Assignment 1: In the KDoc writing guide, reproduce the stretch from "Example 2: Property" through "display Latin characters.", changing "passcodes" to "PINs".
Assignment 2:
Answer these questions from the KDoc writing guide.
(a) In Example 3, what does the direct version say the capitalization parameter is?
(b) Under "Critical Safeguards," what does the guide call KDocs?
(c) In the direct version of Example 2, which two types does the note name as automatically disabling auto-correct?

Example 2: Property Description

  • VERBOSE (Bad):
    /**
     * Forces the standard keyboard to display English/Latin characters.
     *
     * **When to use it**: Ideal for usernames, system database IDs, or passcodes where you want
     * to prevent typos from non-latin layouts. *Note: Does not automatically disable
     * auto-correct; use KeyboardOptions' auto-correct setting to control suggestions.*
     */
    
  • DIRECT (Good):
    /**
     * Forces the keyboard to display Latin characters.
     *
     * **When to use it**: Ideal for usernames, database IDs, or passcodes where you want to
     * restrict input to Latin characters.
     *
     * Note: Unlike [Uri] or [Email], this type does not automatically disable auto-correct. Use
     * [androidx.compose.foundation.text.KeyboardOptions.autoCorrectEnabled] to disable it.
     */
    

Example 3: Function Parameter

  • VERBOSE (Bad):
    * @param capitalization Informs the keyboard whether to automatically capitalize characters, words
    *   or sentences. Only applicable to only text based KeyboardTypes.
    
  • DIRECT (Good):
    * @param capitalization capitalization style to apply to text-based [KeyboardType]s
    

5. Critical Safeguards: Don't Lose the Details

While conciseness is key, KDocs are API specifications. Do not sacrifice technical accuracy or critical behavior contracts for brevity.

1. Maintain Technical Contracts

Do not remove descriptions of how parameters interact, how states map to behaviors, or what data callbacks receive.

Extracted information:
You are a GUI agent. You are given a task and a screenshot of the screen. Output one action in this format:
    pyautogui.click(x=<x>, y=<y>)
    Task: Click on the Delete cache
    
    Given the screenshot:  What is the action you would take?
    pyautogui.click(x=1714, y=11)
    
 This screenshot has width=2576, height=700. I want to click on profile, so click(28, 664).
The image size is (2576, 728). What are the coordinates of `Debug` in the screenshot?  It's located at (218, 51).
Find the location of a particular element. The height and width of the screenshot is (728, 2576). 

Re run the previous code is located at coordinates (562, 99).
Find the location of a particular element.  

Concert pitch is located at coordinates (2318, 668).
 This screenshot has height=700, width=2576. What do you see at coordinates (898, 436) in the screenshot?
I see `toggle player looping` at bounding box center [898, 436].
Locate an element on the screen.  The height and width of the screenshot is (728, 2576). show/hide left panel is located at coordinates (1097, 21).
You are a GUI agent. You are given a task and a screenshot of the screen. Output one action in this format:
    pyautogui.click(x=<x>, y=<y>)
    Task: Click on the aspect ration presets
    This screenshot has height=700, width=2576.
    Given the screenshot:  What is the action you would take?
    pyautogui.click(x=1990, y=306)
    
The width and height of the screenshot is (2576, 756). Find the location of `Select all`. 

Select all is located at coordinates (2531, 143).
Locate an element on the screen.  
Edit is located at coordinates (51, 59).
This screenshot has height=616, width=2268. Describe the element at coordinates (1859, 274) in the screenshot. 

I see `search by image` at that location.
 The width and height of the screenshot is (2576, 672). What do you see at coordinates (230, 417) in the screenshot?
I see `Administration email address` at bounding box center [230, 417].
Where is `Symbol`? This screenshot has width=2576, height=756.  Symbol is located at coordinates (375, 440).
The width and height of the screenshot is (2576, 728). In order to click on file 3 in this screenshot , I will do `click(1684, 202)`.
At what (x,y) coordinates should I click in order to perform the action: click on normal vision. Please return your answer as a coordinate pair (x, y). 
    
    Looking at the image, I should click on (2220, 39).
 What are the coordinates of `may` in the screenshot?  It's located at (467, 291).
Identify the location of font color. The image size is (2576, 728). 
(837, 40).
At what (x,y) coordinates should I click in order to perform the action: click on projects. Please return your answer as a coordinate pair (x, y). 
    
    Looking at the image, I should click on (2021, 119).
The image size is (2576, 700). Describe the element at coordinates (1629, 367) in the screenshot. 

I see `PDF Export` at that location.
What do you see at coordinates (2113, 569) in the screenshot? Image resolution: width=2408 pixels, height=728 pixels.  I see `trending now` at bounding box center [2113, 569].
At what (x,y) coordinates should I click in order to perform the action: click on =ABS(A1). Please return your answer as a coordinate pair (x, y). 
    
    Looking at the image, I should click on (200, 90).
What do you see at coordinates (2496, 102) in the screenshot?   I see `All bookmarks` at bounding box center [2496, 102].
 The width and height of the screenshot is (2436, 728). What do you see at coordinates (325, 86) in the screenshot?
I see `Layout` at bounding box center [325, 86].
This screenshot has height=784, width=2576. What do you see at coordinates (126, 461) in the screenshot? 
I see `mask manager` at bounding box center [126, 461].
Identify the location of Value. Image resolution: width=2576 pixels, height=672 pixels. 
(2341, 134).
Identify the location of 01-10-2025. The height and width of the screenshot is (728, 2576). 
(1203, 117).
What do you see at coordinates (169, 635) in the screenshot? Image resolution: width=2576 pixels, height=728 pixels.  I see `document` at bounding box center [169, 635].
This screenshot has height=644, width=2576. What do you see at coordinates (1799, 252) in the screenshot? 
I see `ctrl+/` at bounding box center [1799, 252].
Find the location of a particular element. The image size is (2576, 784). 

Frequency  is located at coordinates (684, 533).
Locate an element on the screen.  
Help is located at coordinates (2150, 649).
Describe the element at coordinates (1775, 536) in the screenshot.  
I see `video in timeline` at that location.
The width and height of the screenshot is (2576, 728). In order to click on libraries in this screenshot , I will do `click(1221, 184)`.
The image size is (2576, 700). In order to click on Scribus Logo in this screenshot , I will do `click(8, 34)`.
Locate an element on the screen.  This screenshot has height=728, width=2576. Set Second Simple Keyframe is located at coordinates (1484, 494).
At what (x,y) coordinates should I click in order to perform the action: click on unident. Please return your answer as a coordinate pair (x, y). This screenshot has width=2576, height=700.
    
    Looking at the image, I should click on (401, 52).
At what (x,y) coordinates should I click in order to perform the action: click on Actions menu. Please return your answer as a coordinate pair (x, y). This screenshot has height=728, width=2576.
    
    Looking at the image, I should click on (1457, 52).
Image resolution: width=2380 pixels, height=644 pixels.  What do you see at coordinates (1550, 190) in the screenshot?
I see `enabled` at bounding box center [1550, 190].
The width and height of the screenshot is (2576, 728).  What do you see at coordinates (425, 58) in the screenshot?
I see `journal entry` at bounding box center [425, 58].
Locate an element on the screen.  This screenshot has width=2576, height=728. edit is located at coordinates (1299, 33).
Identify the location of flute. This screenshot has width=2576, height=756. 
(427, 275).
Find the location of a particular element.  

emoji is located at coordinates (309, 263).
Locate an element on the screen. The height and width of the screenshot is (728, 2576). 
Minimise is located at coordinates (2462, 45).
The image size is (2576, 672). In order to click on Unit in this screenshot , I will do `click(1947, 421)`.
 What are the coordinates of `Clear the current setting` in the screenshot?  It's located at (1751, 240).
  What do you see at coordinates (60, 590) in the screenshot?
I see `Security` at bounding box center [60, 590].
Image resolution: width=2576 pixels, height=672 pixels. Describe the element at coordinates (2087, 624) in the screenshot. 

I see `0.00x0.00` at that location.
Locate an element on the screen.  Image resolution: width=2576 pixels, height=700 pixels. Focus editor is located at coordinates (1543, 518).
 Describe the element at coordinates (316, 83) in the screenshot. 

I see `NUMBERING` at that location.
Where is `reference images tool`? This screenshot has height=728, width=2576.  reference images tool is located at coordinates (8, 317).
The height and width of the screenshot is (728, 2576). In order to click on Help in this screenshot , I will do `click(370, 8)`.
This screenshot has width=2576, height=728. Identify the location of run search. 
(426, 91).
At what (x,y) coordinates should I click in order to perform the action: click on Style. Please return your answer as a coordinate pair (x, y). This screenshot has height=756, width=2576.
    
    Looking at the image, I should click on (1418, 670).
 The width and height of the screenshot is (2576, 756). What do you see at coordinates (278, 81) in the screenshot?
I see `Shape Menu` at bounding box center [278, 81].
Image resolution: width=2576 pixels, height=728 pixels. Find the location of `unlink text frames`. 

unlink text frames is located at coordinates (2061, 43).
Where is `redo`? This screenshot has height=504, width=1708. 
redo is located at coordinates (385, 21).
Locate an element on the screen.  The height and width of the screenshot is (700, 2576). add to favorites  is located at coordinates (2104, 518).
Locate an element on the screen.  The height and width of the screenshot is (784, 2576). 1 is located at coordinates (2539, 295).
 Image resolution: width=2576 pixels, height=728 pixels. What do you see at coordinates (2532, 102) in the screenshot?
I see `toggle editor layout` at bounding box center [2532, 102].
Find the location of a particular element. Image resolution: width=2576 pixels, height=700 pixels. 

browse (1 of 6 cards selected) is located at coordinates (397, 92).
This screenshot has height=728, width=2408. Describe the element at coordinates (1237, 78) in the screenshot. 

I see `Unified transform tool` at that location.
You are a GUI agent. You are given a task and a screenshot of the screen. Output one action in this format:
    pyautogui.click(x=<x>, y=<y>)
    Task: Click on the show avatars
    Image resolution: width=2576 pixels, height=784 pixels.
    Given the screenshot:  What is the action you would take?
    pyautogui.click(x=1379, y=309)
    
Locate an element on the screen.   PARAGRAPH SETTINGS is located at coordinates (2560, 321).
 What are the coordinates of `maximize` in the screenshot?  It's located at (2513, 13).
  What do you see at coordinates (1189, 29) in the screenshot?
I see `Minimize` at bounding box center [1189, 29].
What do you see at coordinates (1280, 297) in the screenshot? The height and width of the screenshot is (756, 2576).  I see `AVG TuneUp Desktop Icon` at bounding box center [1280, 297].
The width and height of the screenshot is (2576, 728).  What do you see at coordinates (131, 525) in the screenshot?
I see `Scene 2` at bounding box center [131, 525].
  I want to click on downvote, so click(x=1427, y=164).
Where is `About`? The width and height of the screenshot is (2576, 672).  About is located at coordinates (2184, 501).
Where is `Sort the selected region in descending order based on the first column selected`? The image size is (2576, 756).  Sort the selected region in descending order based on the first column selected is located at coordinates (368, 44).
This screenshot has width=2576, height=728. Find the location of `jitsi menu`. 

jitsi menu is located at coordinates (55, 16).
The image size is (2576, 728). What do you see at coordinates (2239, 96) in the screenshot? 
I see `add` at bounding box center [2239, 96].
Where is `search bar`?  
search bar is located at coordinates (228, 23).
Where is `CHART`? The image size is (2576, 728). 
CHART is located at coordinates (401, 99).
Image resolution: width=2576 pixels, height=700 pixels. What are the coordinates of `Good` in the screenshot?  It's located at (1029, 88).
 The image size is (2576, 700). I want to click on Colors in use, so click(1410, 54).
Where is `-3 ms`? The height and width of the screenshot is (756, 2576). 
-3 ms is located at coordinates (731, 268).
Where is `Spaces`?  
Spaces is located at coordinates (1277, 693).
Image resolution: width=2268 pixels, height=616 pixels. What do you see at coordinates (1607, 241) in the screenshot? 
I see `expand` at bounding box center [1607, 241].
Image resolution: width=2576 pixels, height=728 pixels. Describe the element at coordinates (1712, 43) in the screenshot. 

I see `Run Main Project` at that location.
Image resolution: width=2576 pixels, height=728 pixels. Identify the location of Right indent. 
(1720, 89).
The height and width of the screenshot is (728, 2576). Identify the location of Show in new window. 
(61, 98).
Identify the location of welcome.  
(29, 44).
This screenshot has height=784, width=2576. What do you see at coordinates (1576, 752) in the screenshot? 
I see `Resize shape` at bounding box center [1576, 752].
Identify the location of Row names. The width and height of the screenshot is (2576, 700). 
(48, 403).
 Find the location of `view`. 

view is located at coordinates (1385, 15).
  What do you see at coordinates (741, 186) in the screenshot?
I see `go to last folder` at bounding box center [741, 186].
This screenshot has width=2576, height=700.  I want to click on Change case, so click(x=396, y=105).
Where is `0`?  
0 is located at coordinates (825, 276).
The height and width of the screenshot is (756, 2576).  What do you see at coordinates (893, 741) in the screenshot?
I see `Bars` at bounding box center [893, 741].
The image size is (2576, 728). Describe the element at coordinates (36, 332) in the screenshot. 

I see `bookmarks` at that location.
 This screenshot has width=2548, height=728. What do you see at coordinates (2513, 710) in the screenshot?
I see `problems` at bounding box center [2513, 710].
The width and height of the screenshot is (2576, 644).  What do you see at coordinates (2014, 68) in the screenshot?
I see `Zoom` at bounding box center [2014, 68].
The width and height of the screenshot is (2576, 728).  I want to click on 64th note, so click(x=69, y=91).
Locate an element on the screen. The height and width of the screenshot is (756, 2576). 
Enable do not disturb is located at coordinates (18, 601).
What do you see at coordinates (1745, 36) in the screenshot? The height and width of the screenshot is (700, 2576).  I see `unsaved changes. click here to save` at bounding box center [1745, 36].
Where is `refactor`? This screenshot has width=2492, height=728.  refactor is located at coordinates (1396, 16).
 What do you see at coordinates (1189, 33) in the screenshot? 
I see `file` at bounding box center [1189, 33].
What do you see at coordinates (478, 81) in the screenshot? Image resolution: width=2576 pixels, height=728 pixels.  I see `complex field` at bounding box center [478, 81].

Answer 1:
Example 2: Property Description

  • VERBOSE (Bad):
    /**
     * Forces the standard keyboard to display English/Latin characters.
     *
     * **When to use it**: Ideal for usernames, system database IDs, or PINs where you want
     * to prevent typos from non-latin layouts. *Note: Does not automatically disable
     * auto-correct; use KeyboardOptions' auto-correct setting to control suggestions.*
     */
    
  • DIRECT (Good):
    /**
     * Forces the keyboard to display Latin characters.

Answer 2:
(a) The capitalization style to apply to text-based [KeyboardType]s.
(b) API specifications.
(c) [Uri] and [Email].